Brief:
Reproduce the following listing word for word, keeping every line as it appears.
□ □ □ □
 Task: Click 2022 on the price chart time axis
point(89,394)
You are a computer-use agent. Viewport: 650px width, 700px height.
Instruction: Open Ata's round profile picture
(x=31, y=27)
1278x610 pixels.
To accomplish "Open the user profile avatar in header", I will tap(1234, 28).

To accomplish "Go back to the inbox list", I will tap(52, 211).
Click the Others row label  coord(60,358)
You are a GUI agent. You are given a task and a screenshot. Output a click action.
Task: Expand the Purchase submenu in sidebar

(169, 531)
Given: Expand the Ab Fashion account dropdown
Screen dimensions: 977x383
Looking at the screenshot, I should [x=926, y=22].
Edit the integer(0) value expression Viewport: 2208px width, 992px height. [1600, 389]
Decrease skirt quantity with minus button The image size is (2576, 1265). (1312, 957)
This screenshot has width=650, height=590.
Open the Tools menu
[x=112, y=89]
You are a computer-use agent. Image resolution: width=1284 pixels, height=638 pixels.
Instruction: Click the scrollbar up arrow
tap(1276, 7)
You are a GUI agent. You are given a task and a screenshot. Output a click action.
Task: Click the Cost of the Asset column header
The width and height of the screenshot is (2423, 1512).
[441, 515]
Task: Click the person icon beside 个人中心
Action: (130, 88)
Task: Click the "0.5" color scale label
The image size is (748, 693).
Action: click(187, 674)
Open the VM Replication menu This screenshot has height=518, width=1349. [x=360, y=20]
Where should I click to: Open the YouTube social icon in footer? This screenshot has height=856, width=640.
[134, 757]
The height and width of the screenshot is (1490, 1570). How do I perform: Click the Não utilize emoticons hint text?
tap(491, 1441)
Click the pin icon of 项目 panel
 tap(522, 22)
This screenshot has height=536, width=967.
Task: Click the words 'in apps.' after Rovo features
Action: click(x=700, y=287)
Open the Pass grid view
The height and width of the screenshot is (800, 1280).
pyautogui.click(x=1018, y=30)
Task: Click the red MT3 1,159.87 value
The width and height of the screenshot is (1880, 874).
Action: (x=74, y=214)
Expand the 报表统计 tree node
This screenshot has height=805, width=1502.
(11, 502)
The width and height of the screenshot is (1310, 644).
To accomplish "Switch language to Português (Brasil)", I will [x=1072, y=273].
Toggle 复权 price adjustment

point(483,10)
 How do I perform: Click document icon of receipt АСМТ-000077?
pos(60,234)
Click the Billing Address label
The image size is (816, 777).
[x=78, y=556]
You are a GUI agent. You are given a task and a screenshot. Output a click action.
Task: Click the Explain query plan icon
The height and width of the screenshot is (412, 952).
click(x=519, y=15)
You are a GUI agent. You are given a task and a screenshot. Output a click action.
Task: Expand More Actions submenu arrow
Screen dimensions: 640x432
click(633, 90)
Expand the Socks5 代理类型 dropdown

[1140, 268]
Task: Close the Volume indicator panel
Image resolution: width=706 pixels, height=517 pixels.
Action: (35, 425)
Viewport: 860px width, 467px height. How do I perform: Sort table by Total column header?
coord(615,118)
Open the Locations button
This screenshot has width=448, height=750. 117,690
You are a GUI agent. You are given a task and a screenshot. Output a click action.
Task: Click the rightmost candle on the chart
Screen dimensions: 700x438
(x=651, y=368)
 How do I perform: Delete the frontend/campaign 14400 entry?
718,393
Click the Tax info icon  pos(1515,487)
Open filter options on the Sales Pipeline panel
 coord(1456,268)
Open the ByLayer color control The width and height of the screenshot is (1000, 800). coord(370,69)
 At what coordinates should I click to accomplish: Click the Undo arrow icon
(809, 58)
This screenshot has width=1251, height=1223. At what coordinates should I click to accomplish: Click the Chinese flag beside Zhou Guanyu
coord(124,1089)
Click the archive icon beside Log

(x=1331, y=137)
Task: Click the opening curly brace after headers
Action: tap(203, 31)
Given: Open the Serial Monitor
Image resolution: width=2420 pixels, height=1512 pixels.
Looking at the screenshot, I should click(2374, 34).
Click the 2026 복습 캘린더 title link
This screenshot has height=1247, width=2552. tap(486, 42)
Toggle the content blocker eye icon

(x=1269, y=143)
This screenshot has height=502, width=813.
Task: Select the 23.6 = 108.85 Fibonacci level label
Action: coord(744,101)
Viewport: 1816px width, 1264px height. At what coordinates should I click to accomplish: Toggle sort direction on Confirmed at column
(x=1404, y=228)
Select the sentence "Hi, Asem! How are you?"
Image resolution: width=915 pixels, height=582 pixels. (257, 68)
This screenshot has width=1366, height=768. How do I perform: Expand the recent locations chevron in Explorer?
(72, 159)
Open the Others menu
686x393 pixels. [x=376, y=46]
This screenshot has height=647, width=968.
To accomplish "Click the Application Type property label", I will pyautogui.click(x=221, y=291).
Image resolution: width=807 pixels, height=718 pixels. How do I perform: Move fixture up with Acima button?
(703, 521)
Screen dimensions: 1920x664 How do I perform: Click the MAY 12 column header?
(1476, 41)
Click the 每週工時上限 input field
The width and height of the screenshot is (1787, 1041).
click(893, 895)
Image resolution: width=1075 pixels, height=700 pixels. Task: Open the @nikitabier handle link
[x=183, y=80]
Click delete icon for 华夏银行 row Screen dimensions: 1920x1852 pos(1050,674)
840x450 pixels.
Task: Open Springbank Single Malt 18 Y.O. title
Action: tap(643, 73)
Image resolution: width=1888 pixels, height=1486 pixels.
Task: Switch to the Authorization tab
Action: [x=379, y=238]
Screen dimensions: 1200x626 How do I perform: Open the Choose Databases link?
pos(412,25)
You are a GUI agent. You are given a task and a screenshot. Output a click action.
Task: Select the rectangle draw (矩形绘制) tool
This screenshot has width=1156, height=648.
□ □ □ □
Solution to this task:
 Task: Click 2022 on the price chart time axis
point(89,394)
You are a computer-use agent. Viewport: 650px width, 700px height.
Instruction: Open Ata's round profile picture
(x=31, y=27)
1278x610 pixels.
To accomplish "Open the user profile avatar in header", I will tap(1234, 28).

To accomplish "Go back to the inbox list", I will tap(52, 211).
Click the Others row label  coord(60,358)
You are a GUI agent. You are given a task and a screenshot. Output a click action.
Task: Expand the Purchase submenu in sidebar

(169, 531)
Given: Expand the Ab Fashion account dropdown
Screen dimensions: 977x383
Looking at the screenshot, I should [x=926, y=22].
Edit the integer(0) value expression Viewport: 2208px width, 992px height. [1600, 389]
Decrease skirt quantity with minus button The image size is (2576, 1265). (1312, 957)
This screenshot has width=650, height=590.
Open the Tools menu
[x=112, y=89]
You are a computer-use agent. Image resolution: width=1284 pixels, height=638 pixels.
Instruction: Click the scrollbar up arrow
tap(1276, 7)
You are a GUI agent. You are given a task and a screenshot. Output a click action.
Task: Click the Cost of the Asset column header
The width and height of the screenshot is (2423, 1512).
[441, 515]
Task: Click the person icon beside 个人中心
Action: (130, 88)
Task: Click the "0.5" color scale label
The image size is (748, 693).
Action: click(187, 674)
Open the VM Replication menu This screenshot has height=518, width=1349. [x=360, y=20]
Where should I click to: Open the YouTube social icon in footer? This screenshot has height=856, width=640.
[134, 757]
The height and width of the screenshot is (1490, 1570). How do I perform: Click the Não utilize emoticons hint text?
tap(491, 1441)
Click the pin icon of 项目 panel
 tap(522, 22)
This screenshot has height=536, width=967.
Task: Click the words 'in apps.' after Rovo features
Action: click(x=700, y=287)
Open the Pass grid view
The height and width of the screenshot is (800, 1280).
pyautogui.click(x=1018, y=30)
Task: Click the red MT3 1,159.87 value
The width and height of the screenshot is (1880, 874).
Action: (x=74, y=214)
Expand the 报表统计 tree node
This screenshot has height=805, width=1502.
(11, 502)
The width and height of the screenshot is (1310, 644).
To accomplish "Switch language to Português (Brasil)", I will [x=1072, y=273].
Toggle 复权 price adjustment

point(483,10)
 How do I perform: Click document icon of receipt АСМТ-000077?
pos(60,234)
Click the Billing Address label
The image size is (816, 777).
[x=78, y=556]
You are a GUI agent. You are given a task and a screenshot. Output a click action.
Task: Click the Explain query plan icon
The height and width of the screenshot is (412, 952).
click(x=519, y=15)
You are a GUI agent. You are given a task and a screenshot. Output a click action.
Task: Expand More Actions submenu arrow
Screen dimensions: 640x432
click(633, 90)
Expand the Socks5 代理类型 dropdown

[1140, 268]
Task: Close the Volume indicator panel
Image resolution: width=706 pixels, height=517 pixels.
Action: (35, 425)
Viewport: 860px width, 467px height. How do I perform: Sort table by Total column header?
coord(615,118)
Open the Locations button
This screenshot has width=448, height=750. 117,690
You are a GUI agent. You are given a task and a screenshot. Output a click action.
Task: Click the rightmost candle on the chart
Screen dimensions: 700x438
(x=651, y=368)
 How do I perform: Delete the frontend/campaign 14400 entry?
718,393
Click the Tax info icon  pos(1515,487)
Open filter options on the Sales Pipeline panel
 coord(1456,268)
Open the ByLayer color control The width and height of the screenshot is (1000, 800). coord(370,69)
 At what coordinates should I click to accomplish: Click the Undo arrow icon
(809, 58)
This screenshot has width=1251, height=1223. At what coordinates should I click to accomplish: Click the Chinese flag beside Zhou Guanyu
coord(124,1089)
Click the archive icon beside Log

(x=1331, y=137)
Task: Click the opening curly brace after headers
Action: tap(203, 31)
Given: Open the Serial Monitor
Image resolution: width=2420 pixels, height=1512 pixels.
Looking at the screenshot, I should click(2374, 34).
Click the 2026 복습 캘린더 title link
This screenshot has height=1247, width=2552. tap(486, 42)
Toggle the content blocker eye icon

(x=1269, y=143)
This screenshot has height=502, width=813.
Task: Select the 23.6 = 108.85 Fibonacci level label
Action: coord(744,101)
Viewport: 1816px width, 1264px height. At what coordinates should I click to accomplish: Toggle sort direction on Confirmed at column
(x=1404, y=228)
Select the sentence "Hi, Asem! How are you?"
Image resolution: width=915 pixels, height=582 pixels. (257, 68)
This screenshot has width=1366, height=768. How do I perform: Expand the recent locations chevron in Explorer?
(72, 159)
Open the Others menu
686x393 pixels. [x=376, y=46]
This screenshot has height=647, width=968.
To accomplish "Click the Application Type property label", I will pyautogui.click(x=221, y=291).
Image resolution: width=807 pixels, height=718 pixels. How do I perform: Move fixture up with Acima button?
(703, 521)
Screen dimensions: 1920x664 How do I perform: Click the MAY 12 column header?
(1476, 41)
Click the 每週工時上限 input field
The width and height of the screenshot is (1787, 1041).
click(893, 895)
Image resolution: width=1075 pixels, height=700 pixels. Task: Open the @nikitabier handle link
[x=183, y=80]
Click delete icon for 华夏银行 row Screen dimensions: 1920x1852 pos(1050,674)
840x450 pixels.
Task: Open Springbank Single Malt 18 Y.O. title
Action: tap(643, 73)
Image resolution: width=1888 pixels, height=1486 pixels.
Task: Switch to the Authorization tab
Action: [x=379, y=238]
Screen dimensions: 1200x626 How do I perform: Open the Choose Databases link?
pos(412,25)
You are a GUI agent. You are given a task and a screenshot. Output a click action.
Task: Select the rectangle draw (矩形绘制) tool
This screenshot has width=1156, height=648.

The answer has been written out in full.